Patience and Overtime.

I really wanted to work an extra week this month, to start saving up a little more scratch for a European grand tour for the fam and I this summer.

 Can't do it... or, more accurately, can't get up the mental muscle to work overtime. I think I'm burnt out on OT.

 I've been working 9-10 months a year the past few years. Done some great stuff with the extra money, too. Helped some people out, developed a taste for some finer things, built up my portfolio, paid down my student loans, things like that. Mundane.

 Well, now it appears I'm about done with OT. I can't drag myself to do it without there being an emergency, it seems.
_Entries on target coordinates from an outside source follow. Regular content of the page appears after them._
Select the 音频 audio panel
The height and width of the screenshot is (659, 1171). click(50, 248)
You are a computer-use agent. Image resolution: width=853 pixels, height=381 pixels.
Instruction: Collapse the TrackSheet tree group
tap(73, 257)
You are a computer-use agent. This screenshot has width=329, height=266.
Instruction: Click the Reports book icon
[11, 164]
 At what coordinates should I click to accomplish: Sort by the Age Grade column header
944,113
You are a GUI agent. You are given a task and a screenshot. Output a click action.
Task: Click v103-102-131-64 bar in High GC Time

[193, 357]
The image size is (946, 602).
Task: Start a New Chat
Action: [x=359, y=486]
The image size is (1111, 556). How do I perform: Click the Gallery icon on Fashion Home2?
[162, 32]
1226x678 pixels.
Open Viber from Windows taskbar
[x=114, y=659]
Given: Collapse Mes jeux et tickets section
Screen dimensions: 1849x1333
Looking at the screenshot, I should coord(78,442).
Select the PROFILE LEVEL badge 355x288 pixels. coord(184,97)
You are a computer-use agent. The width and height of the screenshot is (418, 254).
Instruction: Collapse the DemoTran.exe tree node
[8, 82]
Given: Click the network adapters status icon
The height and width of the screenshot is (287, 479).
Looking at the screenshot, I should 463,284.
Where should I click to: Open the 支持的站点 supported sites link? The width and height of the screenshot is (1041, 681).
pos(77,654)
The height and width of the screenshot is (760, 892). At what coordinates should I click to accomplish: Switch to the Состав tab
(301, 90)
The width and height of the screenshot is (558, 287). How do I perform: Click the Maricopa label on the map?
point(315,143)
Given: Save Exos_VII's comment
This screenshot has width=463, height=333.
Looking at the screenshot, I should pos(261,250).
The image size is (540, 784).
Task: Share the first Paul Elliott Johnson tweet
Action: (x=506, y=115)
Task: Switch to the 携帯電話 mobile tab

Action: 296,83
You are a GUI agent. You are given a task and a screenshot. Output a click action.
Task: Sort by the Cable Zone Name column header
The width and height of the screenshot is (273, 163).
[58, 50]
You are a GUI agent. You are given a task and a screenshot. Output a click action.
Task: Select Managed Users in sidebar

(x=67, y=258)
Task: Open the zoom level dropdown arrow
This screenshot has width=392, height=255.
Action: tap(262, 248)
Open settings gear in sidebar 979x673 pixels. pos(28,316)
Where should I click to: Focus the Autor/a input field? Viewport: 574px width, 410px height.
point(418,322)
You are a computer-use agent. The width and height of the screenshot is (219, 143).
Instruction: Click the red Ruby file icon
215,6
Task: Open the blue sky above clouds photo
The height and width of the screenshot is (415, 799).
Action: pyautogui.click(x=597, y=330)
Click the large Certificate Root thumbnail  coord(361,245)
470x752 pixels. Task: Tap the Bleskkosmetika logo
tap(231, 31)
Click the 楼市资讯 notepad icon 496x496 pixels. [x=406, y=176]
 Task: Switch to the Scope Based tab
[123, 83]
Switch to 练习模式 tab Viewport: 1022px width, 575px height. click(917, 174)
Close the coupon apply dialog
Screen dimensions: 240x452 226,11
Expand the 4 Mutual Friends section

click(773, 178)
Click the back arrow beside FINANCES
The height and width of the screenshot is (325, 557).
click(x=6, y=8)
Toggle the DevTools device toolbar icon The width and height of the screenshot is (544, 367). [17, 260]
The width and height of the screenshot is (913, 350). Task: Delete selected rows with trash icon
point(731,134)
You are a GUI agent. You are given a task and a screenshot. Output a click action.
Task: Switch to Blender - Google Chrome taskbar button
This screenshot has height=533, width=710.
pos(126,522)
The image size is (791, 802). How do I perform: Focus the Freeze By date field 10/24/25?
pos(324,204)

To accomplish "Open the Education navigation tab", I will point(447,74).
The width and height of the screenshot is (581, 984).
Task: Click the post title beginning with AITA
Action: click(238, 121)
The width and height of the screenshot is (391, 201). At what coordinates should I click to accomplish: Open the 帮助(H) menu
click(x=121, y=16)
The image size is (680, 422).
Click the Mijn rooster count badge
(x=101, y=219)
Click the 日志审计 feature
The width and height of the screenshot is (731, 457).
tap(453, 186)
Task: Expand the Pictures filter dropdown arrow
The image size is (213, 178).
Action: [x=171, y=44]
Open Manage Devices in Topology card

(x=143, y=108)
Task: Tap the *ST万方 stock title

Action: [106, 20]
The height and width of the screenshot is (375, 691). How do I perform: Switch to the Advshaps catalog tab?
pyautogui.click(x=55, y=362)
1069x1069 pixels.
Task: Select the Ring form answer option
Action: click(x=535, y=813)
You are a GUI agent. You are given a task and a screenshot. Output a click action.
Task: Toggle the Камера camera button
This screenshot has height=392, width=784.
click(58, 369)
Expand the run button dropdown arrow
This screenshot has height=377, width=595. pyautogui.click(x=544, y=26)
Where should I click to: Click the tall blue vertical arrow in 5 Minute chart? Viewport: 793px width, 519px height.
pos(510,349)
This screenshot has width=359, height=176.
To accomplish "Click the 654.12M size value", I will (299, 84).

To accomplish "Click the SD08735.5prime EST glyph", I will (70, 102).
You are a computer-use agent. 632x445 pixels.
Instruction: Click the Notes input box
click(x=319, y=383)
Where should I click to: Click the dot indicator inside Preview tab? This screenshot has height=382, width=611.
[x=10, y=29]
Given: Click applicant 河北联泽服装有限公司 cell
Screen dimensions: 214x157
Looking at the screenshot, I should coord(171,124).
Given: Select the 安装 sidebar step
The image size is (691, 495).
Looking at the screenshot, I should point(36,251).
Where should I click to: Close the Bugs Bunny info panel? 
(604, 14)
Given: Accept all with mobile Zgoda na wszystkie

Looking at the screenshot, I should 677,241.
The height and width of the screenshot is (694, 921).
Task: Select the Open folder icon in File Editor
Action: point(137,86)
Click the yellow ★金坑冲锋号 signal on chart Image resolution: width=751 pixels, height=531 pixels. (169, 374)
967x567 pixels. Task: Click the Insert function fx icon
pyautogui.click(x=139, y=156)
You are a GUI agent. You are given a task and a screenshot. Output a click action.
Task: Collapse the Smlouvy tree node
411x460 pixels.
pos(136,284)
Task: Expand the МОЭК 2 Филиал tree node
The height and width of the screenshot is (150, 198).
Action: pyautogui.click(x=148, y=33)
I didn't even ask the powers that be this time. I just told my wife, 'I don't think I can do this and not be a shit when I come home," which was good enough for both of us to say never mind.

 Man, I was one of the overtime kings in my company. Ultimately, time is becoming more precious than money to me, finally. I should have reached that point long before this, but here I am, late to the party, maybe, but here all the same.

 And you know, I'm OK with this.

3 comments:

Andrew said...

Too much OT does tend to burn one out. You became a Japanese Company Man, with all the negatives - long commute, distant family (not emotional, just in distance) and life devoted to working for the company.

It is much nicer to realize, after putting up with all that crap for so long, that a simple vacation down in the Keys or in Tennessee (I just like those mountains) or up in Maine doing some lobstering is worth more than killing yourself to pay for a grand tour of some place that you won't give a damn about once you get there. Can you imagine how much fun you and the Kid could have doing a day on a commercial lobster boat?

And, with your slow-simmering wit (from what I can postulate from reading your blog), avoiding Europe might be a good thing, for them. One of my most level-headed friends went last year and I swear, all he did was swear about Them. Them being all the euro-weenies that truly can drive a good-old boy insane.

Rob said...

Trading your time for dollars is something that can go on for a long time & not be realized what's really being traded. It was for me.

When I realized the true value of my time my outlook changed.

Anonymous said...

Be happy with the choice, Hawsepiper. You can always make more money; you can't make more time. It's also true that too much work makes Budd--I mean, Jack--a pain in the ass to be around, and you can't ever really make that up to loved ones.
Andrew, I love the mountains too. I live along the Highland Rim, but get away to East TN for awhile now & then. Similar motorcycling roads, but they have long views over there you can't get in my hills. They killed the annual Honda Hoot in Knoxville, so now I have to make an excuse to myself to go that way, but that isn't hard.